= Electoral history of Mahmoud Ahmadinejad =

List of elections featuring Mahmoud Ahmadinejad as a candidate

This is a summary of the electoral history of Mahmoud Ahmadinejad, an Iranian Principlist politician who was President of Iran (2005–2013) and Mayor of Tehran (2003–2005).

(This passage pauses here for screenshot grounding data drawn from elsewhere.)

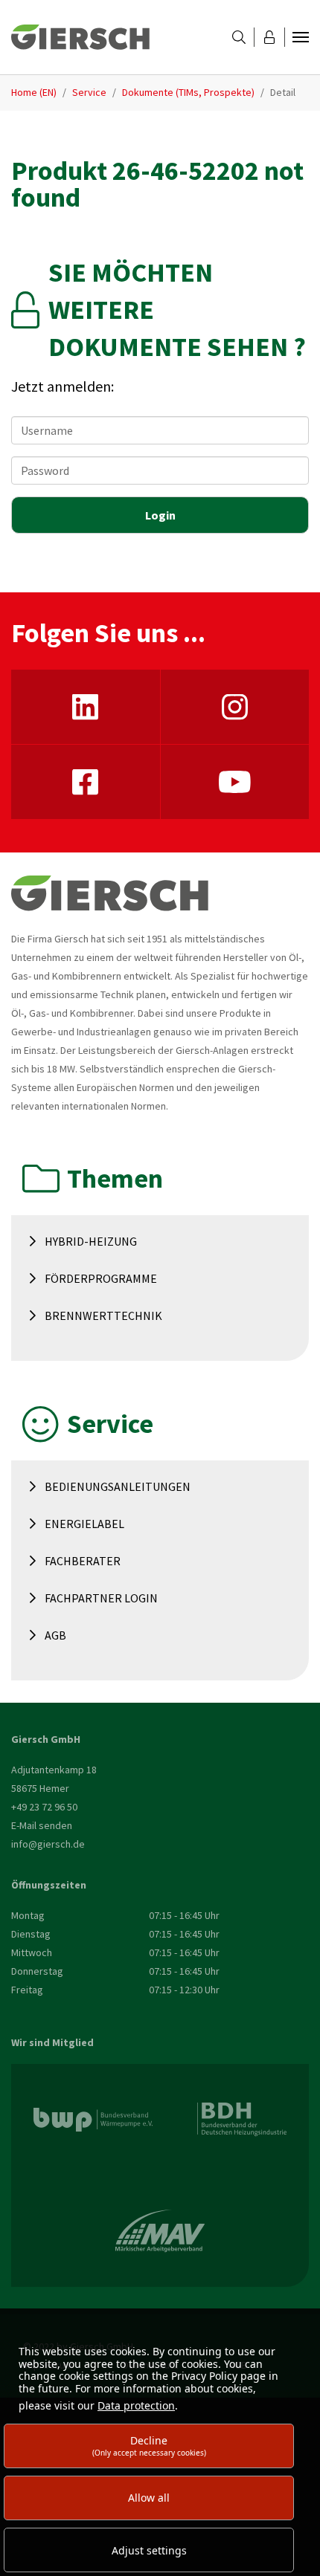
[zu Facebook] (85, 782)
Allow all (149, 2498)
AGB (55, 1635)
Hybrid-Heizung (91, 1241)
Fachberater (83, 1560)
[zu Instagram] (235, 707)
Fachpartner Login (101, 1597)
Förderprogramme (101, 1278)
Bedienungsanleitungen (118, 1486)
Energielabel (84, 1523)
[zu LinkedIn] (85, 707)
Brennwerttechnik (103, 1315)
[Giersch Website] (80, 37)
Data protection (136, 2405)
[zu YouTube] (235, 782)
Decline (149, 2445)
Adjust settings (149, 2550)
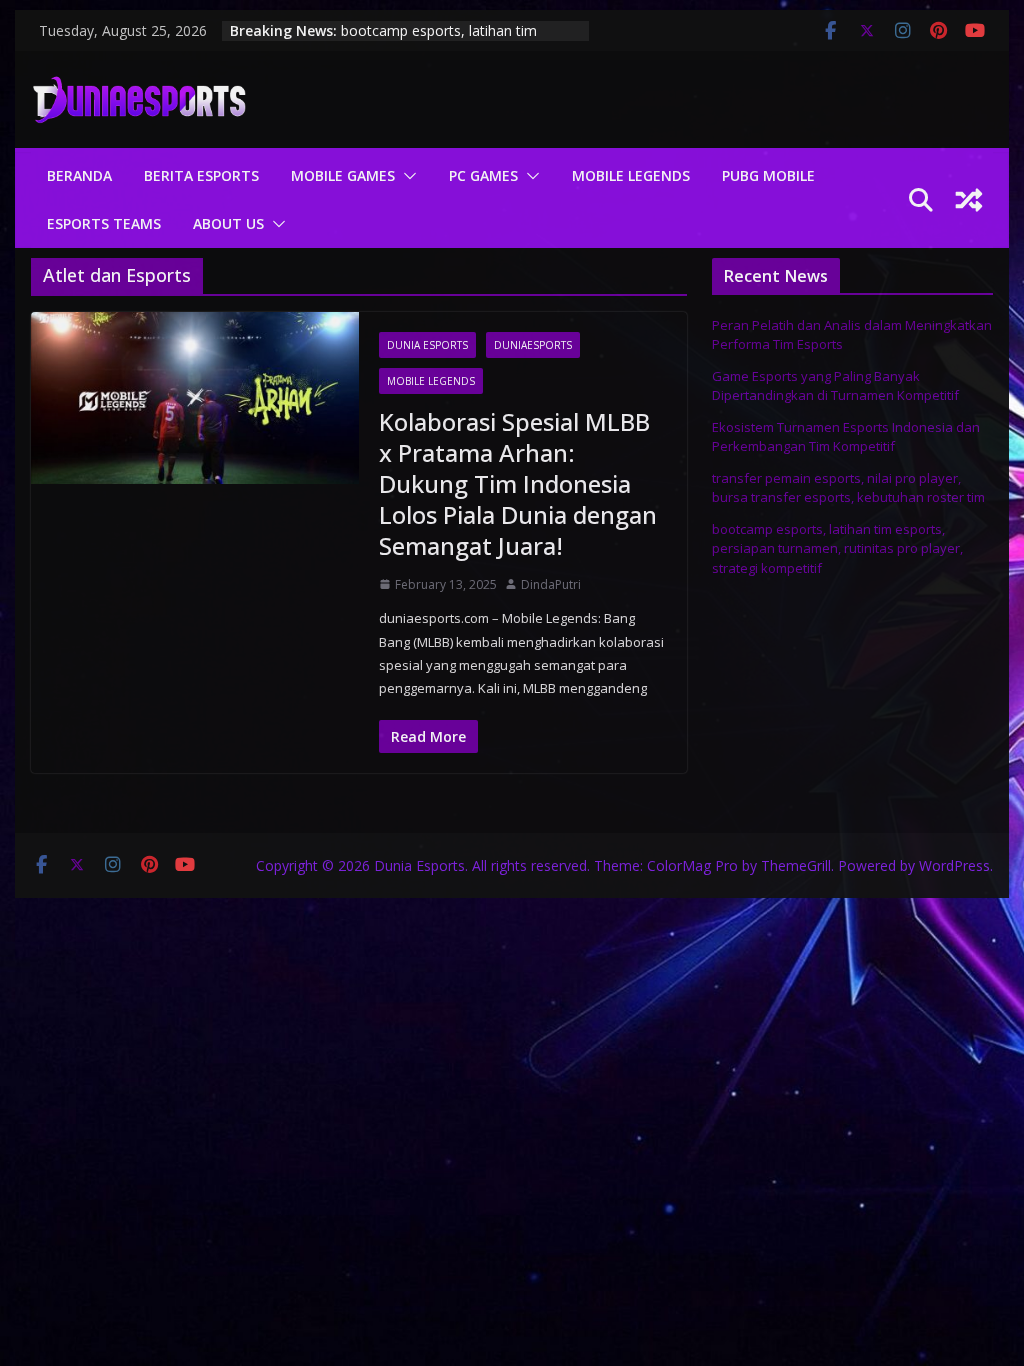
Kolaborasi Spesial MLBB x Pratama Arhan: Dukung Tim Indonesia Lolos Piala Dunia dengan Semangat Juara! (518, 484)
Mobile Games (343, 175)
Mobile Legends (631, 175)
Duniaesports (533, 345)
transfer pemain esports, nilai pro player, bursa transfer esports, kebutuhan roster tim (448, 38)
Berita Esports (201, 175)
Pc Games (483, 175)
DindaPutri (551, 584)
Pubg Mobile (768, 175)
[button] (406, 176)
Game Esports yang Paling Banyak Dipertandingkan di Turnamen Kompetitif (835, 386)
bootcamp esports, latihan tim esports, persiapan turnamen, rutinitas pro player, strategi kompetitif (837, 548)
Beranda (79, 175)
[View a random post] (969, 200)
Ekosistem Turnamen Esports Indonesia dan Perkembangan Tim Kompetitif (846, 437)
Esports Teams (104, 223)
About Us (228, 223)
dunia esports (427, 345)
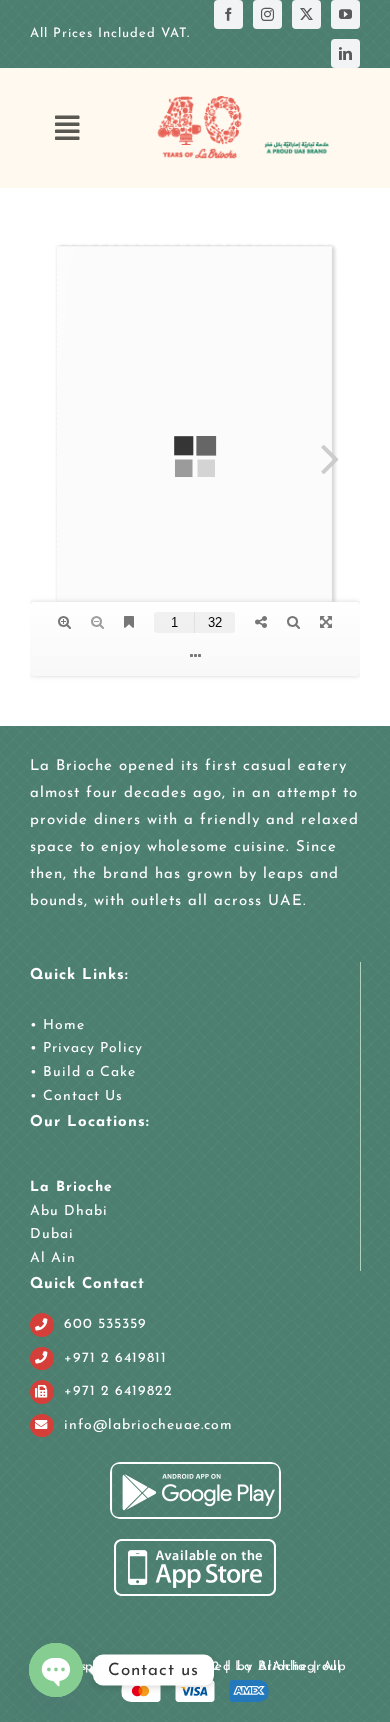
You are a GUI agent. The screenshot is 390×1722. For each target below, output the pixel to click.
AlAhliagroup (302, 1666)
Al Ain (53, 1258)
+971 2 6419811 (115, 1358)
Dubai (52, 1234)
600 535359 (105, 1324)
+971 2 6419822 (118, 1391)
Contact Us (80, 1096)
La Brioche (71, 1187)
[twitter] (306, 14)
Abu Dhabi (69, 1211)
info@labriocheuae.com (148, 1425)
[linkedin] (345, 53)
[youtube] (345, 14)
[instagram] (267, 14)
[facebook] (228, 14)
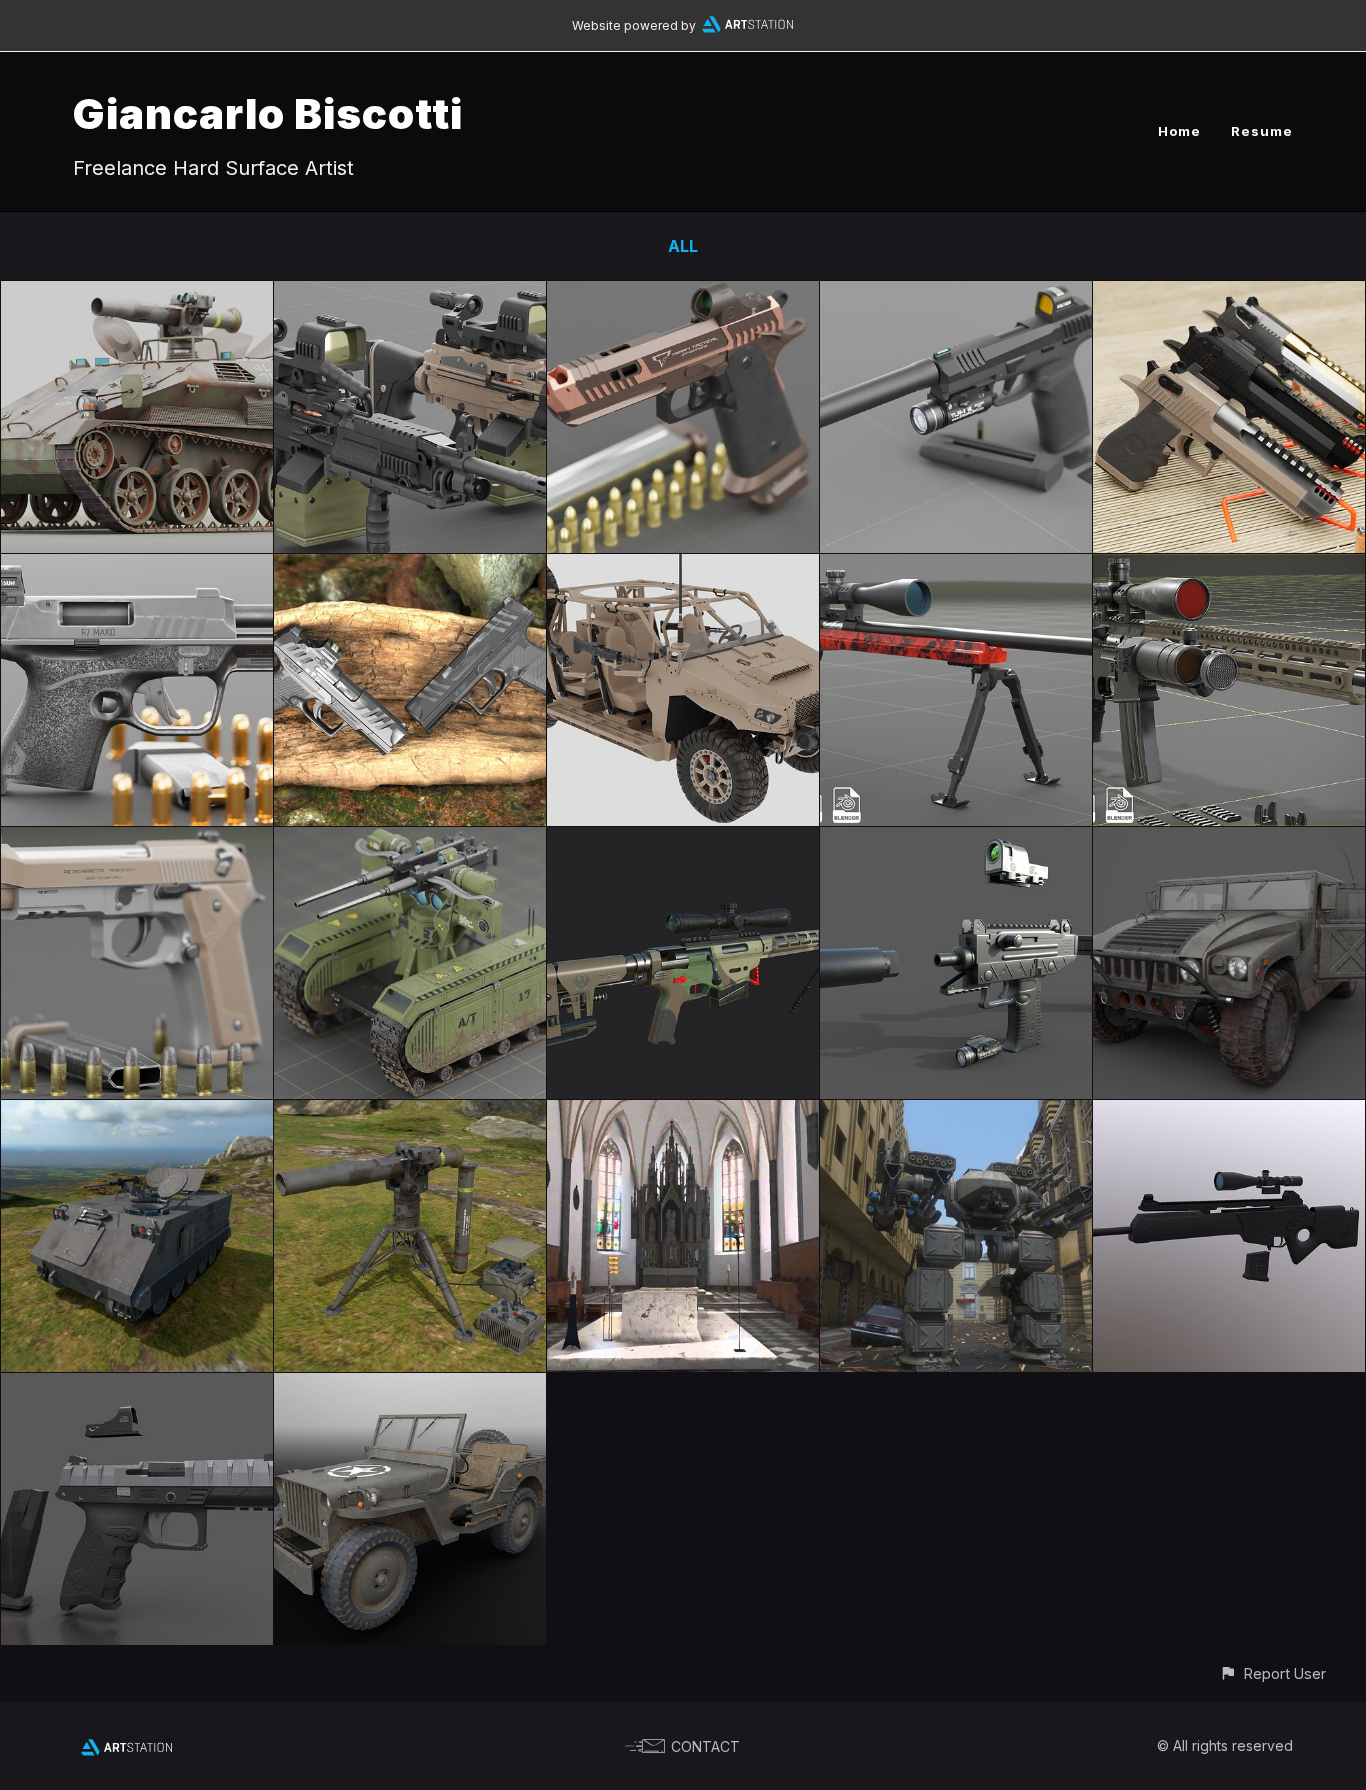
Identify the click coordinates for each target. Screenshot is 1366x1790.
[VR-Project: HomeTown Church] (683, 1114)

== City Council election ==
In 1998, Mahmoud Ahmadinejad registered for City Council of Tehran election. He failed to win a seat.

== Parliament election ==
=== 2000 ===

In 2000, Ahmadinejad registered for Iranian Parliament election from Tehran. He was supperted by Islamic Coalition Party, Combatant Clergy Association and was listed in Coalition of Followers of the Line of the Imam and Leader electoral list. Ahmadinejad lost the election. He received 280,046 out of 2,931,113 votes and was ranked 68th.

== Mayoral of Tehran ==

On 3 May 2003, City Council of Tehran elected him as Mayor by a vote of 12 to 1, with 2 abstentions.

| Candidate | Votes | % |
|---|---|---|
| Mahmoud Ahmadinejad | 12 / 15 | 80 |

== Presidential elections ==
=== 2005 ===

In the first round, Ahmadinejad finished second with 5,711,696 votes (19.43%). In the second round, Ahmadinejad won with 17,284,782 votes (61.69%).
=== 2009 ===

Ahmadinejad won with 24,527,516 votes (62.63%).